Removing Duplicate feature Points/Records

15067
9
10-28-2010 04:59 AM
JasonHodgkins
New Contributor
I have a point shapefile with Name, address etc in the attribute field. I want to delete all the duplicate records from the attribute table with the same name. For example I have a 10 records that have SMITH in the name field. How can I remove/delete records to just list 1 record for SMITH. Can someone suggest a better way than just sorting the data and doing it manually as there are thousands of records. Is there a tool or a selection method that will work or a script/python code I code easily apply to perform this task?
0 Kudos
9 Replies
RichardFairhurst
MVP Honored Contributor
I have a point shapefile with Name, address etc in the attribute field. I want to delete all the duplicate records from the attribute table with the same name. For example I have a 10 records that have SMITH in the name field. How can I remove/delete records to just list 1 record for SMITH. Can soactual meone suggest a better way than just sorting the data and doing it manually as there are thousands of records. Is there a tool or a selection method that will work or a script/python code I code easily apply to perform this task?

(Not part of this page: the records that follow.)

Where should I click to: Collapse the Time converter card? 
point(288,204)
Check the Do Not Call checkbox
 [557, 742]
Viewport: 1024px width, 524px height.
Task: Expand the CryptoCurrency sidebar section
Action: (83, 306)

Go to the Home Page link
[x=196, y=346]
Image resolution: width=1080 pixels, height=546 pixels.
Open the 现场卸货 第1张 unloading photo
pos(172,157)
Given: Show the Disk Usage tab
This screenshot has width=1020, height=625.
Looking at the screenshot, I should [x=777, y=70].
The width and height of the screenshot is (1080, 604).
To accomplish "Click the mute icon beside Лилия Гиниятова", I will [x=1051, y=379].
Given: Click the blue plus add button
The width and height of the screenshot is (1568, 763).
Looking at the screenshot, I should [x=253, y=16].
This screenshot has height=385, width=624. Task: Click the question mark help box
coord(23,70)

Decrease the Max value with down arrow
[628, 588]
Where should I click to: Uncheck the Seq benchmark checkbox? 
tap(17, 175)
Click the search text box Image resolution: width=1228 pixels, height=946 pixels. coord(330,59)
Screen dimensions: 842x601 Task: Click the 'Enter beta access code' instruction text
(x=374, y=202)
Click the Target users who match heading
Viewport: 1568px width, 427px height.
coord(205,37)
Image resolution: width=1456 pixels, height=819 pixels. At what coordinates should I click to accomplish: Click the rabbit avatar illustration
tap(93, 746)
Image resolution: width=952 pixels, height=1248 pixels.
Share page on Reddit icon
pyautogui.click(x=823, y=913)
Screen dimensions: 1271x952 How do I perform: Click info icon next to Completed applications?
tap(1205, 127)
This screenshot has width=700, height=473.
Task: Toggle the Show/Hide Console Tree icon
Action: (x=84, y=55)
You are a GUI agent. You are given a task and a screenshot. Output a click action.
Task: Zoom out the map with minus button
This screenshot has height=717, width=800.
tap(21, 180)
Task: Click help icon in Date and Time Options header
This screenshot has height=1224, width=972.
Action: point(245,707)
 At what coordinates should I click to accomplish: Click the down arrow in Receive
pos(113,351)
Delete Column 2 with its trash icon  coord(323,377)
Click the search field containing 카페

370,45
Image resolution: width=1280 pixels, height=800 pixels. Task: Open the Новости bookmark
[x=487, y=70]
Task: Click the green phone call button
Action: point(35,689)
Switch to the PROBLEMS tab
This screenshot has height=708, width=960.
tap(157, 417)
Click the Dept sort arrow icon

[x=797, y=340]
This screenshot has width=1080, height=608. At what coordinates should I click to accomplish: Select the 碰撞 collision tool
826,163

Since this is a point shapefile are you wanting to delete the actual points or are you wanting a separate table derived from the points that has unique values for that field?  For either case you can perform a Summary, but to delete the actual points you have to perform a few more steps.

A Summary on the NAME field will create a new sorted table with the unique values of that field and a count of how many occurances of that value are in the point shapefile.  If that is all you want, that is all you have to do.

If you don't care which point is chosen to represent the unique Name value and you want to actually delete points, you would need to do a Summary, but also add a Min, Max or First summary on some other field that contains a value that represents a unique key for each of the points.  The Summary tool may not let you use the ObjectID field directly, so you may want to add a temporary field of type Long and calculate the ObjectID into it.  Then you could do a Min summary on the temporary OID field.

Once you have the new Summary table with the summary field for the unique key, join the Summary table to the point class on the summary unique key field.  If you want to create a new exported copy of the unique points, select all values where the joined table ObjectID is not Null, break the join and export the selected records.  If you want to actually delete the unmatched points from the original point shapefile and have no back up, select all values where the joined table ObjectID is Null, break the join and do a deletion of the selected records in an Edit session.  This method does not take into account any spatial characteristics of the points, so the point that is left will be basically random (but every unique NAME value will be preserved in the final result).

If you want to preserve the point spatial data but reduce the number of attribute rows to a single row, you should convert your points to multipoints using the Dissolve tool.  That will preserve all your point geometry within a single multi-point feature for each unique NAME value.

If you want multiple fields to be used to select records with unique combinations rather than one field, I typically like to create a concatenated version of those field values and use that as a summary field with the above method.  Some sort of script is another alternative for dealing with multiple field unique combinations.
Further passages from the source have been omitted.